**Exercise brief**
From the entries below, copy exactly the lines from the one that contains "The width and height of the screenshot is (763, 315)." through the one that contains "1244x754 pixels.", both included, and only those.

**Materials provided**
.....
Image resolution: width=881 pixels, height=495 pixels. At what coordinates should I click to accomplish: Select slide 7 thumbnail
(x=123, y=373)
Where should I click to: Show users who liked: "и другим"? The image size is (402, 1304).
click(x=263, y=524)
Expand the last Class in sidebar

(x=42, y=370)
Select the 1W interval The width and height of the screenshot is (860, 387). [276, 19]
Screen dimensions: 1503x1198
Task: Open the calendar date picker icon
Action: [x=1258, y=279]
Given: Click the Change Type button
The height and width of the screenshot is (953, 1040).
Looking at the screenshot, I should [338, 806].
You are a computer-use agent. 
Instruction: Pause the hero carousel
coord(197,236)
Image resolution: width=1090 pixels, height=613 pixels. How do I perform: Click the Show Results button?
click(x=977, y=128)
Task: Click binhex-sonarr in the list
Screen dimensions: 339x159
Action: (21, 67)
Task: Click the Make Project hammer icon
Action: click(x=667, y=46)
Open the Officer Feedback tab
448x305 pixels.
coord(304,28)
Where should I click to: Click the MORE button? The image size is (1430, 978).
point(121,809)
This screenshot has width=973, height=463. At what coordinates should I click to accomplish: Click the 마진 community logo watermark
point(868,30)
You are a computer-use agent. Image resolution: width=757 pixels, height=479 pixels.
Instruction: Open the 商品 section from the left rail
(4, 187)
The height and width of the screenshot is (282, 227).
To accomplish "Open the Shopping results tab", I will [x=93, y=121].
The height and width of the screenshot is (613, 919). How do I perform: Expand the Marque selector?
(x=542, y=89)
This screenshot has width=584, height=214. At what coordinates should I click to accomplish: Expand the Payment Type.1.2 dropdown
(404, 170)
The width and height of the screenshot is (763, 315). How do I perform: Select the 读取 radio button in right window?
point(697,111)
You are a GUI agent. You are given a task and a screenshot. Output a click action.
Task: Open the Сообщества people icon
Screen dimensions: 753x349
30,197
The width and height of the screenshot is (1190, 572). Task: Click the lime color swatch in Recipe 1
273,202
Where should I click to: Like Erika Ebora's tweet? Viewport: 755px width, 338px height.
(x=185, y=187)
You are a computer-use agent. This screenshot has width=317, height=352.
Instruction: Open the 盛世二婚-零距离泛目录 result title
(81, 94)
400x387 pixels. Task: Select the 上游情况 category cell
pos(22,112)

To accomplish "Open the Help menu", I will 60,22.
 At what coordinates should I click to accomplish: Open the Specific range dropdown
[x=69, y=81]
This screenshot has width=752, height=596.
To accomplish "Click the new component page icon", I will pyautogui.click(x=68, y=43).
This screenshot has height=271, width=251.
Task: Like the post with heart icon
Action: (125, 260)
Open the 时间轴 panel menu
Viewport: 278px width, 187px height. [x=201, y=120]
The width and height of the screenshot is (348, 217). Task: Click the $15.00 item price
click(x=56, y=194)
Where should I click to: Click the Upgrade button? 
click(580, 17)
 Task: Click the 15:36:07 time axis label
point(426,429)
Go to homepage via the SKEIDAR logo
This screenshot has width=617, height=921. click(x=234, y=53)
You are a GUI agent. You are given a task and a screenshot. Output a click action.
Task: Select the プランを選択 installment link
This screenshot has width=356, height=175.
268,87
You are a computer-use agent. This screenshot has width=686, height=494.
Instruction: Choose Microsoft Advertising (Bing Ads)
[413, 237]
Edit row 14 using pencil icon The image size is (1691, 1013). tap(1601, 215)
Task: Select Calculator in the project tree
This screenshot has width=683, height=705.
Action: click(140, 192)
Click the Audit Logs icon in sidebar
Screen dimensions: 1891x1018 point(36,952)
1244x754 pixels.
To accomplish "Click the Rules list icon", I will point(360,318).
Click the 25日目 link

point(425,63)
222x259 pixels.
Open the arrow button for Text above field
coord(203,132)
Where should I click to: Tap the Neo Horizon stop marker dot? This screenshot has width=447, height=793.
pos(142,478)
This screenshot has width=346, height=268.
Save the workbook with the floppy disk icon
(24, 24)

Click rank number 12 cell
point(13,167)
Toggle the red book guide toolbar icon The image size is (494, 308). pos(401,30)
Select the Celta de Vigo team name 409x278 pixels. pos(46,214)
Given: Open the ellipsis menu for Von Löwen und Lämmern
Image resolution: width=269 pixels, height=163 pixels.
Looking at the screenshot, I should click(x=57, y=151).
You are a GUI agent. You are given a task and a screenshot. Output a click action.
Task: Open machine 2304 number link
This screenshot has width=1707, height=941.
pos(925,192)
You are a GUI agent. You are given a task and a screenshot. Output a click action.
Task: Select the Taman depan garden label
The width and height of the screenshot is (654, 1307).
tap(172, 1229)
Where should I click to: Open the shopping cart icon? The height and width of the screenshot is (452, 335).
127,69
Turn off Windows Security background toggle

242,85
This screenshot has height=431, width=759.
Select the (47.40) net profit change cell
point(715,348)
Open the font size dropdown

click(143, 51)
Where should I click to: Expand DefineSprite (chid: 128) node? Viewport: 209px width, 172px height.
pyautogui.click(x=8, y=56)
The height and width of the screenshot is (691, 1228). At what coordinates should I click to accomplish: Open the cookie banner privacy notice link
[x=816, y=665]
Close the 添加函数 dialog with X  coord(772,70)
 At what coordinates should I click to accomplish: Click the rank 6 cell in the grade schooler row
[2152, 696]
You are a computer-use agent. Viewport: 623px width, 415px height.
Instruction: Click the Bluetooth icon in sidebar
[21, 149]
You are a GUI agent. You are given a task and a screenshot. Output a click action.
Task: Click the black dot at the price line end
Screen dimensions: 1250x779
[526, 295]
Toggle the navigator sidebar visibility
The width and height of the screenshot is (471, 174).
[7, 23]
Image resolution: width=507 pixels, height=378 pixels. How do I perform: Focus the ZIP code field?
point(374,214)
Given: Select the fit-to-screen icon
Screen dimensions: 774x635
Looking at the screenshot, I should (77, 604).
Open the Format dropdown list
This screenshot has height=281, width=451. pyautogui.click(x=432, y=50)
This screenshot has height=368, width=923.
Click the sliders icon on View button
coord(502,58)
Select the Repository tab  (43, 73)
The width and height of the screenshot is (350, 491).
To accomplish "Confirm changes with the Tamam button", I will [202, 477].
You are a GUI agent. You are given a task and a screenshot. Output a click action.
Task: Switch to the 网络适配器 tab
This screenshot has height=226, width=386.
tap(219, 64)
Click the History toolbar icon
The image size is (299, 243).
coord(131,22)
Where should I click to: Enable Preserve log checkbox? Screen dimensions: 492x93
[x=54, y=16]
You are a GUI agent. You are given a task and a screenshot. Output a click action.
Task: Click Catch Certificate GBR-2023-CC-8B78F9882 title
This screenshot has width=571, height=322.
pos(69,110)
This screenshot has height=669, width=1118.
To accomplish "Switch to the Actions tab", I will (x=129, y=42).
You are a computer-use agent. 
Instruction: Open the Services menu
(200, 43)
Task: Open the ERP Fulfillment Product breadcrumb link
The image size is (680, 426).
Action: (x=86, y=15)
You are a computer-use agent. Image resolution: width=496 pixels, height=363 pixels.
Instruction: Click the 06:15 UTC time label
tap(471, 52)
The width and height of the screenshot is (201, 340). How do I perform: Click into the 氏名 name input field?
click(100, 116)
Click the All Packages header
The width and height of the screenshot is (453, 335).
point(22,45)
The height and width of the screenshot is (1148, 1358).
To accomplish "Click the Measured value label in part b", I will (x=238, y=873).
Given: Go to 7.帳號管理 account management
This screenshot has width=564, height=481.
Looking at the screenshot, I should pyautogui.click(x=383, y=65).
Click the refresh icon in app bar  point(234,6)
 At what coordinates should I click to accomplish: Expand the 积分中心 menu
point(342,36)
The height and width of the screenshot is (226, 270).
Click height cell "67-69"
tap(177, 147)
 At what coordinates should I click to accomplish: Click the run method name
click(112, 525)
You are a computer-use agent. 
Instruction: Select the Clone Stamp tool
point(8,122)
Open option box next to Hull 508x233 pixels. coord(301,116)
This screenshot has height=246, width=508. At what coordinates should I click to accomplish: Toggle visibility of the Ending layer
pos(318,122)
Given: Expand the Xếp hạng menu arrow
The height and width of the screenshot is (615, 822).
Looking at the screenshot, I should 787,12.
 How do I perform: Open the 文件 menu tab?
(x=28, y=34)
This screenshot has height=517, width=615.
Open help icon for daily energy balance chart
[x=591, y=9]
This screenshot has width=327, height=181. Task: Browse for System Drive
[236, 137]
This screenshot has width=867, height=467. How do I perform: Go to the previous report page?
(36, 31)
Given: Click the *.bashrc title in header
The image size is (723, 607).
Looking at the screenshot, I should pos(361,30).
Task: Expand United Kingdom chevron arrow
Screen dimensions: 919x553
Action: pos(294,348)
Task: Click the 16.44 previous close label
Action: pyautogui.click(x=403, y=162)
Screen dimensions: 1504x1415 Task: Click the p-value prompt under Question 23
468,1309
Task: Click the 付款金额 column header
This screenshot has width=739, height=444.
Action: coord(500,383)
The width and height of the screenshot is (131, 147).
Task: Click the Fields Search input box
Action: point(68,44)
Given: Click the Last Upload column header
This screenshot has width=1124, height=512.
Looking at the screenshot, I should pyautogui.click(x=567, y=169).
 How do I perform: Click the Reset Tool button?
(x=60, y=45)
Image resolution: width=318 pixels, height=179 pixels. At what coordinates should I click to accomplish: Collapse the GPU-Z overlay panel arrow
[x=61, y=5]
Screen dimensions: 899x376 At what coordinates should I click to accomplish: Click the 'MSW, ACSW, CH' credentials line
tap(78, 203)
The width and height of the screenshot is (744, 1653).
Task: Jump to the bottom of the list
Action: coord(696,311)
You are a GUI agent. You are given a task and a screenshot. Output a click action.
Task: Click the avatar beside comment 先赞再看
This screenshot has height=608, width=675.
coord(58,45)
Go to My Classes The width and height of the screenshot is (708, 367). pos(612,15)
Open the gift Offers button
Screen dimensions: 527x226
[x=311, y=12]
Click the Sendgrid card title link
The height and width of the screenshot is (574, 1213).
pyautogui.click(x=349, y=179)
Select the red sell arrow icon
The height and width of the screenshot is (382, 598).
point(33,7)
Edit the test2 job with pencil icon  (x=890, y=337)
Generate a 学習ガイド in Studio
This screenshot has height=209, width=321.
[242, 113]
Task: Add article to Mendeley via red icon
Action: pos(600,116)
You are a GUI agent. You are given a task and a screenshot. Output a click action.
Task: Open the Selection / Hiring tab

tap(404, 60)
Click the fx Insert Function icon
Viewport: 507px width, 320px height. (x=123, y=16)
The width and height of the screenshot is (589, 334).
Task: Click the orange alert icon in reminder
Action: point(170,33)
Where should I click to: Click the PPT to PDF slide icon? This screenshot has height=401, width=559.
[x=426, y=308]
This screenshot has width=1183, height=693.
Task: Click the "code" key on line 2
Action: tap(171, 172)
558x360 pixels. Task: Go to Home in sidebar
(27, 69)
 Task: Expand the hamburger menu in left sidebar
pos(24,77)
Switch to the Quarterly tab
.....
**Your response**
The width and height of the screenshot is (763, 315). How do I perform: Select the 读取 radio button in right window?
point(697,111)
You are a GUI agent. You are given a task and a screenshot. Output a click action.
Task: Open the Сообщества people icon
Screen dimensions: 753x349
30,197
The width and height of the screenshot is (1190, 572). Task: Click the lime color swatch in Recipe 1
273,202
Where should I click to: Like Erika Ebora's tweet? Viewport: 755px width, 338px height.
(x=185, y=187)
You are a computer-use agent. This screenshot has width=317, height=352.
Instruction: Open the 盛世二婚-零距离泛目录 result title
(81, 94)
400x387 pixels. Task: Select the 上游情况 category cell
pos(22,112)

To accomplish "Open the Help menu", I will 60,22.
 At what coordinates should I click to accomplish: Open the Specific range dropdown
[x=69, y=81]
This screenshot has width=752, height=596.
To accomplish "Click the new component page icon", I will pyautogui.click(x=68, y=43).
This screenshot has height=271, width=251.
Task: Like the post with heart icon
Action: (125, 260)
Open the 时间轴 panel menu
Viewport: 278px width, 187px height. [x=201, y=120]
The width and height of the screenshot is (348, 217). Task: Click the $15.00 item price
click(x=56, y=194)
Where should I click to: Click the Upgrade button? 
click(580, 17)
 Task: Click the 15:36:07 time axis label
point(426,429)
Go to homepage via the SKEIDAR logo
This screenshot has width=617, height=921. click(x=234, y=53)
You are a GUI agent. You are given a task and a screenshot. Output a click action.
Task: Select the プランを選択 installment link
This screenshot has width=356, height=175.
268,87
You are a computer-use agent. This screenshot has width=686, height=494.
Instruction: Choose Microsoft Advertising (Bing Ads)
[413, 237]
Edit row 14 using pencil icon The image size is (1691, 1013). tap(1601, 215)
Task: Select Calculator in the project tree
This screenshot has width=683, height=705.
Action: click(140, 192)
Click the Audit Logs icon in sidebar
Screen dimensions: 1891x1018 point(36,952)
1244x754 pixels.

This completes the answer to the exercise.